ヤマアラシのジレンマと言う言葉がある。
アニメのエバンゲリオンでも使われていたが、元々はドイツの哲学者ショーペンハウアーの寓話が元ネタだ。
内容としては「寒空の下身を寄せ合って暖めようと近付こうとすると、お互いの針で気付け合ってしまうので近づけない」と言う内容なのだが、自己の自立と相手との一体感のジレンマと言う意味だ。
躁うつ病や統合失調症と診断された人を見ていると、面白い現象が見られる。
例えば、躁うつ病と診断された人の親も躁うつ病と同じ症状を持ち、その恋人も躁うつ病の症状を発生、更に元カレや元カノも同様の症状が見られ、気になる人(波長が合う人)も同様の症状、そしてその家族にも同様の症状が見られると言った様に、関係者全員同じ症状と言う人さえいる。
これを、躁うつ病や統合失調症と言う「病気」としての視点からではなく「人格障害の伝播(主に自己愛)」と言う視点で見ると合点がいく。
こう言った人達は、どこか波長が合うのだろう、同じような波長の人同士で集まる傾向があるし、自己愛性人格障害などは親から子へ伝播していく。
自称集団ストーカー被害者達も、ネット上で自称被害者同士が集まり、その後にお互いを非難し始める。
その自称被害者と言う物は「色々な精神疾患の集合体」のような物で、一つの病気の集合体ではない。
彼等は、同じ波長の人同士で集まり「自己愛」と言うお互いの針で傷つけ合う。
便宜上、自己愛者と正常者と言う分類をして話を進めるが、実際には誰にでも自己愛はある。
基本的に自己愛は潜在的な物で、病気でも発症しない限り表面上は分からない。
自己愛者と正常者の違いは、単に「他人との距離感」の違いだ。
正常者は、何度も自己愛と言う針で傷付け合って、お互いに傷つけ合わない距離感を持っているが、自己愛者はその距離感を持たない。

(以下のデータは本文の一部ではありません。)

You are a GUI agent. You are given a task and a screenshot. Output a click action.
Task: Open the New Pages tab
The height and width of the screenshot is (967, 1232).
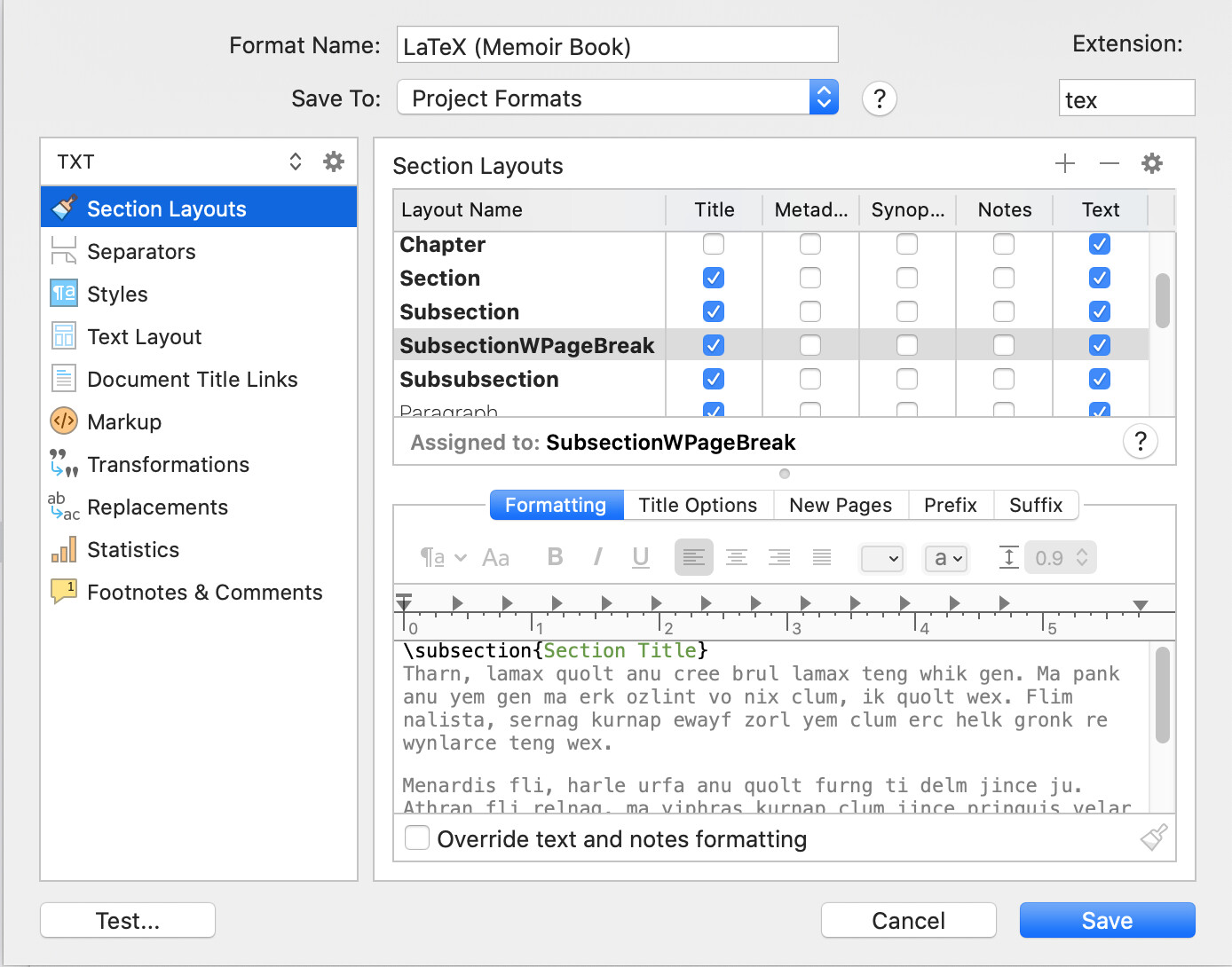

その為、正常者は自分から距離を取るが、自己愛者は傷つけ合いを続け、精神ストレスを蓄積して行き、やがて精神疾患を発症する事になる。
その距離感は、コミュニケーションの量で決まる。
統計学のランダムサンプリングと同じと考えてよい。
一人の人とのコミュニケーションでは全体の人との誤差は大きいが、サンプリングの数を増やせば正確な数値に近付いて行く。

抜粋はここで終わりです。